=== Exercise objective ===
When you find the word "computer" in a line of the entries, please copy the whole line.

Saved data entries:
[Start of section]

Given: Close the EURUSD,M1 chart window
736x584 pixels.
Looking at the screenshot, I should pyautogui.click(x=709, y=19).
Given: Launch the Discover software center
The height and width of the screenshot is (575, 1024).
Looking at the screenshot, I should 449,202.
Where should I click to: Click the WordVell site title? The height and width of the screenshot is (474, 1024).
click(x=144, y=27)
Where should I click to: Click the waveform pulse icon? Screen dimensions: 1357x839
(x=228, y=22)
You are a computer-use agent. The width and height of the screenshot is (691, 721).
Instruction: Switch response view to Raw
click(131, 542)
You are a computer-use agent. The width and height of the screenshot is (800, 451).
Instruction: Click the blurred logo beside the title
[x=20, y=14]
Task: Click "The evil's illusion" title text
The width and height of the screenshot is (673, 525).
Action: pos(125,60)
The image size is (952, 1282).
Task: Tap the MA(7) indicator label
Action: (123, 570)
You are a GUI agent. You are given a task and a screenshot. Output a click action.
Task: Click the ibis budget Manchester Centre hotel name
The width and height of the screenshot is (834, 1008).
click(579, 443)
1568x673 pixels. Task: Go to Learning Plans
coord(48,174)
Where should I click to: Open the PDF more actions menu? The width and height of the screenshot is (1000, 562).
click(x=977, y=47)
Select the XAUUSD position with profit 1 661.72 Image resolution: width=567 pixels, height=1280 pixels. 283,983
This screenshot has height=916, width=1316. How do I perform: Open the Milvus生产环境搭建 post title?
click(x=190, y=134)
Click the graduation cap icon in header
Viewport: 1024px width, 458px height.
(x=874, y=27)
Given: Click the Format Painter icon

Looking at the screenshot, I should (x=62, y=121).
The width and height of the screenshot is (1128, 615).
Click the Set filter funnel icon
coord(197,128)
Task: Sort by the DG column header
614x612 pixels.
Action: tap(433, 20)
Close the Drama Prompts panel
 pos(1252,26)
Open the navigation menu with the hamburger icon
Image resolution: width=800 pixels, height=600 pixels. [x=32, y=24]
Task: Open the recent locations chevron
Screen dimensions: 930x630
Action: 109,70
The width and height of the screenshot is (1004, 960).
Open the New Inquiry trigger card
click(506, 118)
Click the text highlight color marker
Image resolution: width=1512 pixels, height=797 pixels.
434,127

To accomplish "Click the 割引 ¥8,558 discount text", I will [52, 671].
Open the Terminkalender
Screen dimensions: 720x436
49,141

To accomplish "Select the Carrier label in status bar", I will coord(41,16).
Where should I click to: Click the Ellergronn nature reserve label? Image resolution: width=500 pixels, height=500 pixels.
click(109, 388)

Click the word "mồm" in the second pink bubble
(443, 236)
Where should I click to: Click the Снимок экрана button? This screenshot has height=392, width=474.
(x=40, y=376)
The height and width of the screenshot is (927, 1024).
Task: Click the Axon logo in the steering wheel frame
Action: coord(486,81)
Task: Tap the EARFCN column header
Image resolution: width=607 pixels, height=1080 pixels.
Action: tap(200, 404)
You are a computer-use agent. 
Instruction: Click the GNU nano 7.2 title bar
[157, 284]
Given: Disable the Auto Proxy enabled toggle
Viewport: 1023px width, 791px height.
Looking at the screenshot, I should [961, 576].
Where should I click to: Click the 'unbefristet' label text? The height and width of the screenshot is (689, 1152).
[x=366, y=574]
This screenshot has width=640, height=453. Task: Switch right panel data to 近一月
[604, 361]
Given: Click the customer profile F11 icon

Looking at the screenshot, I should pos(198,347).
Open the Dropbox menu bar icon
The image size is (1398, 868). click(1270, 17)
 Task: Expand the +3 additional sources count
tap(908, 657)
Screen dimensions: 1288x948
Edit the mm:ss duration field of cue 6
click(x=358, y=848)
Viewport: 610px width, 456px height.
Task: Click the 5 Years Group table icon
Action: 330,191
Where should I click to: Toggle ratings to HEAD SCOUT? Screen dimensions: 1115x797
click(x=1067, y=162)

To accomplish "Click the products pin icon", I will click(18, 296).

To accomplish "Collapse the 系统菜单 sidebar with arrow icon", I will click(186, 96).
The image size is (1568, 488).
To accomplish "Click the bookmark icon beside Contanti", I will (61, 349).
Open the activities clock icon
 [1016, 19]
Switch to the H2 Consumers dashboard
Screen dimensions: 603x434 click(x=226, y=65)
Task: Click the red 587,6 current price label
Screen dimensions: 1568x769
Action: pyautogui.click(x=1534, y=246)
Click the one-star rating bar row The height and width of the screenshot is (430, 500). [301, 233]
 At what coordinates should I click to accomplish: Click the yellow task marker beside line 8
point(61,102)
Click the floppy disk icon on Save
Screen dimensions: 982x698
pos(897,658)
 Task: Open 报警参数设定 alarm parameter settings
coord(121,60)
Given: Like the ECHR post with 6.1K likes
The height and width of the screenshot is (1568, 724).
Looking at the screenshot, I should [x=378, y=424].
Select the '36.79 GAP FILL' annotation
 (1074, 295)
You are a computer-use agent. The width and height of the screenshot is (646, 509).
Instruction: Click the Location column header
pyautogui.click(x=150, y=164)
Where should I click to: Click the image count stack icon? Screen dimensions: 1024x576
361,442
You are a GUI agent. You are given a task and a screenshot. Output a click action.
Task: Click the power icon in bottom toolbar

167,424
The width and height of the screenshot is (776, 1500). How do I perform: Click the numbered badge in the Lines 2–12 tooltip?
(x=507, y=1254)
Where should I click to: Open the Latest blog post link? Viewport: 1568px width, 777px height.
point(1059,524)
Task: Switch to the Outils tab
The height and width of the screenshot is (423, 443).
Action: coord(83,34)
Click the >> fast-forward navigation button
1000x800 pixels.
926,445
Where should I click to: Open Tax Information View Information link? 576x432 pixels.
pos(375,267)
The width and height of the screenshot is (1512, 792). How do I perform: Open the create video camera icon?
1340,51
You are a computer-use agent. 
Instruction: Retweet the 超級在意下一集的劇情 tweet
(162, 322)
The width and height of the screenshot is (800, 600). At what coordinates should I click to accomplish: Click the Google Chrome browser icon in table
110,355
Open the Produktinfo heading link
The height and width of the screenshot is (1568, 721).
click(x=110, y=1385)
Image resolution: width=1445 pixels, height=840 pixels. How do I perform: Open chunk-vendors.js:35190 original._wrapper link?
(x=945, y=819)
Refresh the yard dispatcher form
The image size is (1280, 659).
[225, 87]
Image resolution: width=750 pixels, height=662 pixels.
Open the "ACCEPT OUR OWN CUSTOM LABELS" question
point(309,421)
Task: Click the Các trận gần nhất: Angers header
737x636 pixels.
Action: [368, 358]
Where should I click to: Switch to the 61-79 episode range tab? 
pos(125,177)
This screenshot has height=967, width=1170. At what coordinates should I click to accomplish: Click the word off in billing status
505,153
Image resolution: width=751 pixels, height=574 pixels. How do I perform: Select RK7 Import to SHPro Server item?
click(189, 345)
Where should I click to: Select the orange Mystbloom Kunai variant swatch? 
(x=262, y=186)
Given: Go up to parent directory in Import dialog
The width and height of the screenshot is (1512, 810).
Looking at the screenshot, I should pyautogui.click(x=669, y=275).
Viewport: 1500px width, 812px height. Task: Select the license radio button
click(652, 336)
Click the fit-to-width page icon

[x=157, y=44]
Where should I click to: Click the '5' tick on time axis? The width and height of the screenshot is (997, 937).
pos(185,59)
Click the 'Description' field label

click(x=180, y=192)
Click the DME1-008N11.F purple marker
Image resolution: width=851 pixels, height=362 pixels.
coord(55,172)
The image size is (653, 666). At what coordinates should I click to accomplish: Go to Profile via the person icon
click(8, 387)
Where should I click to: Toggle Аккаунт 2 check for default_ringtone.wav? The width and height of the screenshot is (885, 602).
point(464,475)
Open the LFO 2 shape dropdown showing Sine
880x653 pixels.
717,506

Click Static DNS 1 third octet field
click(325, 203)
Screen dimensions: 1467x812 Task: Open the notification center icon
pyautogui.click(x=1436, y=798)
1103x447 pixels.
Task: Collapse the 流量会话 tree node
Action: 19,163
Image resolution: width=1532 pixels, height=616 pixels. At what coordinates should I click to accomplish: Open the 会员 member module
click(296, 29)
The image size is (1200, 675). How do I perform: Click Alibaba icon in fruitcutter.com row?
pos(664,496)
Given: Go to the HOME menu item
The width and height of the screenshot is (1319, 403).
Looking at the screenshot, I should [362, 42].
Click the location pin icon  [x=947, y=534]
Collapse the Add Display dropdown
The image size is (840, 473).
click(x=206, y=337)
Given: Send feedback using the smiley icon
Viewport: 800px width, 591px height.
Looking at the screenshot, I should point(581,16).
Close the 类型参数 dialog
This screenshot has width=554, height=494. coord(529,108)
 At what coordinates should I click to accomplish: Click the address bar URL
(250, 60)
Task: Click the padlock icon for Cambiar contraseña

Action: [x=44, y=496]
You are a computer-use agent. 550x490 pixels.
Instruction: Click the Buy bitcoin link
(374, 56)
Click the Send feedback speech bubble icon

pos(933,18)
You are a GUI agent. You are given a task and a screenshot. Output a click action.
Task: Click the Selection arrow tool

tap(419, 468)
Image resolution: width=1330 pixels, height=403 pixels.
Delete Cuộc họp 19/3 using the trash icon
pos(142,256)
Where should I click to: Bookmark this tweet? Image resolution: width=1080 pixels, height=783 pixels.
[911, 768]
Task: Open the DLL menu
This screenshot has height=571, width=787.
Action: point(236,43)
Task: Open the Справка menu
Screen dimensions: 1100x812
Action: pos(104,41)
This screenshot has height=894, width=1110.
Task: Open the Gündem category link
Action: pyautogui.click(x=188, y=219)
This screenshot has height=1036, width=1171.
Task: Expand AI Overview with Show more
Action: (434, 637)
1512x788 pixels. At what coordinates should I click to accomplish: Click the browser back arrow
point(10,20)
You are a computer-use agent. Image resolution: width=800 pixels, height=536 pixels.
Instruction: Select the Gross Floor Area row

[End of section]

=== Task solution ===
You are a computer-use agent. The width and height of the screenshot is (691, 721).
You are a computer-use agent. The width and height of the screenshot is (800, 451).
You are a computer-use agent. 
You are a computer-use agent. The width and height of the screenshot is (646, 509).
You are a computer-use agent. 
You are a computer-use agent. 550x490 pixels.
You are a computer-use agent. Image resolution: width=800 pixels, height=536 pixels.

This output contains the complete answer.